As the demon begins picking them off at random, with the others watching in helpless horror, Jemma’s shift from apathetic nonbeliever to selflessly trying to save Haley is incredibly moving. There’s so much history to this fractured friendship that you’ll be rooting for them to reconcile, even as you realize Host’s final trick: It’s only as long as an unpaid Zoom session.
How It Ends
Ignoring the Virus But Still Embracing Social Distancing
You could make the argument that Daryl Wein and Zoe Lister-Jones’ pre-apocalyptic comedy could be interpreted as taking place during COVID, what with its many comedy stars all acting a conspicuous six or more feet from one another. It’s just that even if that were true, it wouldn’t matter, because there are bigger fish to fry. Specifically, an asteroid en route for Earth, conveniently set to make impact at the end of Liza’s (Lister-Jones) and everyone else’s last day in sunny Los Angeles.
Trying to make it to an end-of-the-world party in LA without her car, which has been stolen, Liza and her younger self (Devs’ Cailee Spaney) wander through the aggressively bright county, populated with other people doing their best to cope. Unlike the other films on this list, How It Ends makes no effort to hide that it was shot with stringent COVID protocols enforcing social distancing: Cameos from the likes of Fred Armisen and Lamorne Morris are shot on different floors of houses while Bradley Whitford is so far removed in his scene that it’s impossible to get him and Lister-Jones in the same shot.
How It Ends is more a series of loosely-connected sketches than a super cohesive narrative, but that’s how the film manages to bring in so many talented stars as kooky strangers whom the two Lizas encounter, from Nick Kroll as the shadiest of drug dealers to Olivia Wilde as Liza’s estranged psychic friend (a scene-stealer) ,to Ayo Edibiri (another absolute delight) as a teacher who decided, hey, why not try her hand at stand-up comedy while she still can? Even with this layer of grim humor, get ready for this movie to spark unexpected pathos in these Decameron-esque encounters between strangers.

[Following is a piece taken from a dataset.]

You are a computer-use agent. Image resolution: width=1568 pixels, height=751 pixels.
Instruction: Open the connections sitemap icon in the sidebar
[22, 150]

By leaning into the physical distance between these characters, How It Ends shows how even when faced with the literal apocalypse, humans will still hold themselves apart from one another. While Liza makes peace with a number of key figures from her life, by the time the asteroid is creeping its way to the horizon, she is faced with her most challenging, but also most freeing, task: To accept that it’s okay to just be alone with yourself during a world-changing catastrophe.